During last night’s SGA meeting, everyone had one thing on their minds: sustainability. Senior Staff Writer Ramisa Murshed caught all the action, including some guest speakers and special presentations on keeping Barnard and Columbia sustainable.

After all of the SGA reps gave their respective announcements, including that the 616 computer lounge and Hewitt reusable takeout boxes are back, two representatives from the Roosevelt Institute arrived to give a presentation on their campaign to get Columbia to commit to carbon neutrality. Carbon neutrality, which can be defined as releasing net zero carbon emissions into the atmosphere, can be achieved through renewable energy, energy efficiency, and offsets. As of 2017, Columbia has achieved a 33.1% absolute greenhouse gas reduction since 2006 and a 28% carbon intensity reduction. Columbia has not, however, made a commitment to carbon neutrality.

● Data provided
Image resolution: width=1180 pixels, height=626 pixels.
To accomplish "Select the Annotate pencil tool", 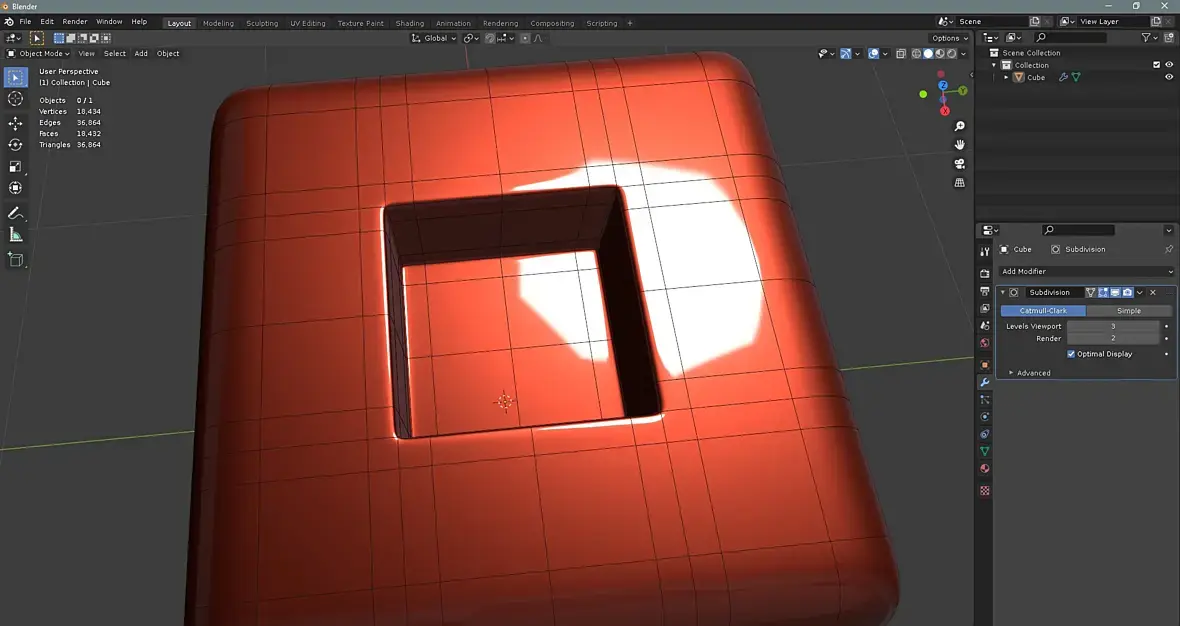I will click(x=15, y=213).
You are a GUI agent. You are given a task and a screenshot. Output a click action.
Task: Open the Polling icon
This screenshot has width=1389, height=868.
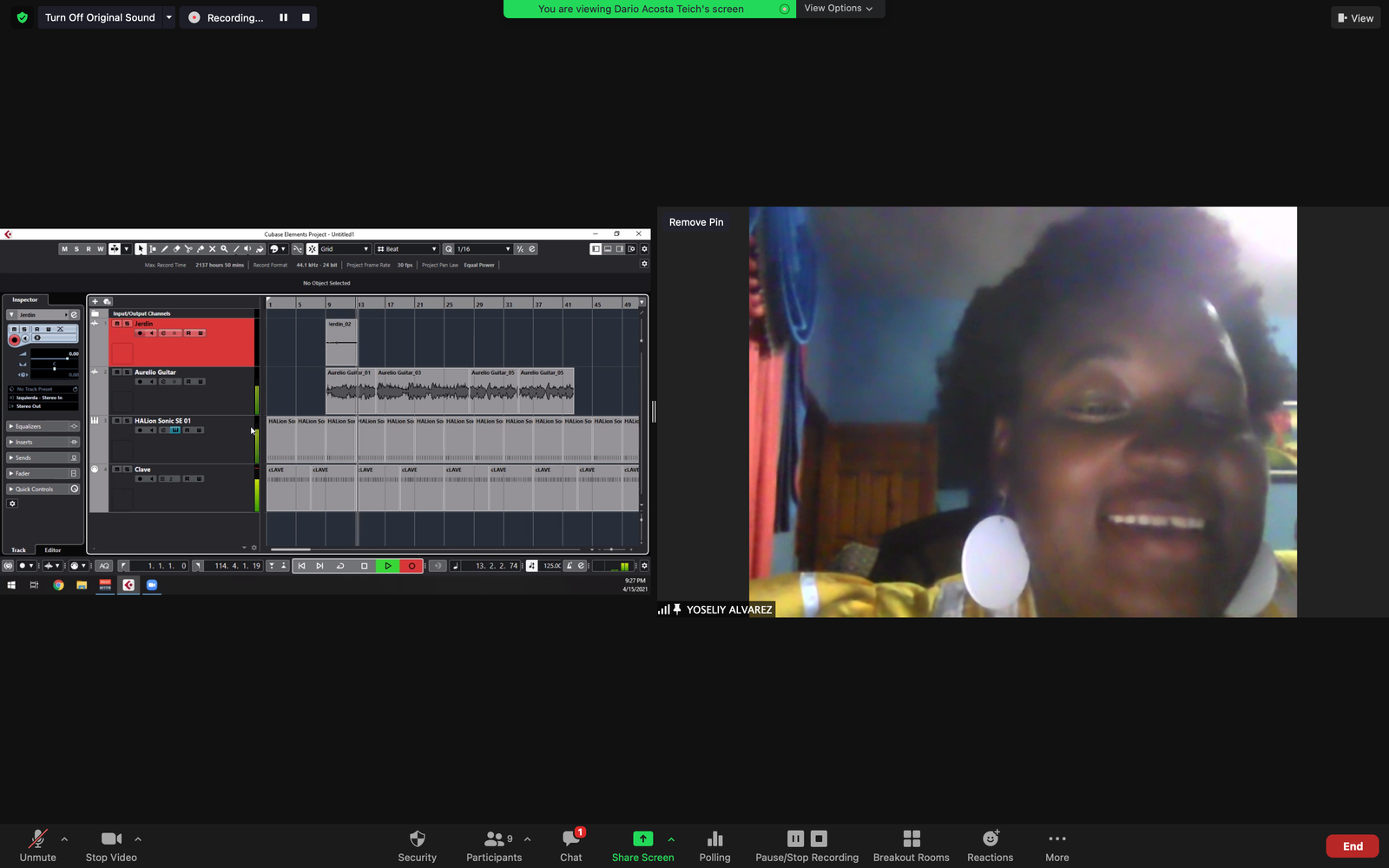(x=714, y=838)
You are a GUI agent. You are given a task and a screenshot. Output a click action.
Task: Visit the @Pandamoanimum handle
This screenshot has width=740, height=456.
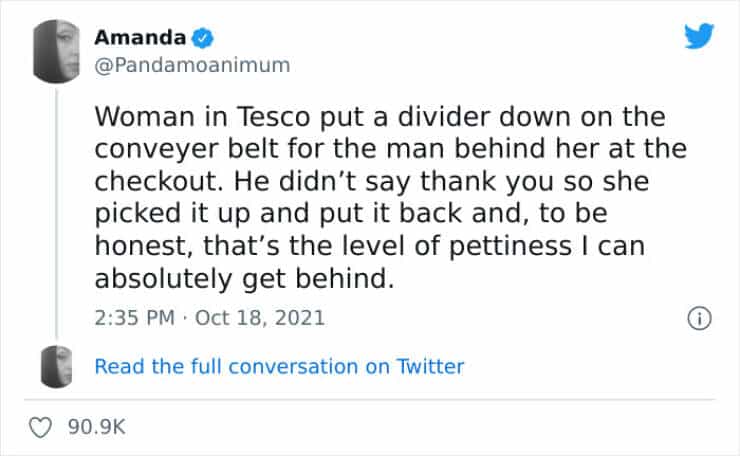point(192,66)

● Actions to take
#1 Quote the SGA meeting report from "After all of" up to and including "commitment to carbon neutrality.".
#2 Write what comes next in the SGA meeting report, picking up after its final sentence.

● Written answers
#1
After all of the SGA reps gave their respective announcements, including that the 616 computer lounge and Hewitt reusable takeout boxes are back, two representatives from the Roosevelt Institute arrived to give a presentation on their campaign to get Columbia to commit to carbon neutrality. Carbon neutrality, which can be defined as releasing net zero carbon emissions into the atmosphere, can be achieved through renewable energy, energy efficiency, and offsets. As of 2017, Columbia has achieved a 33.1% absolute greenhouse gas reduction since 2006 and a 28% carbon intensity reduction. Columbia has not, however, made a commitment to carbon neutrality.

#2
The Roosevelt Institute representatives then compared this to institutions similar to Columbia such as NYU and UPenn, who have already made commitments to achieve carbon neutrality. The main reason for this presentation is that the Roosevelt Institute hopes to get Barnard’s SGA, in addition to CCSC, ESC, and GSSC, to pass a resolution in support of Columbia’s formal commitment to achieving 100% renewable energy and carbon neutrality in its 2020 Sustainability Plan. Although it’s a big economic investment upfront, they argued, there are many potential returns and savings, and the university will lose a lot of money if they continue to use nonrenewable resources.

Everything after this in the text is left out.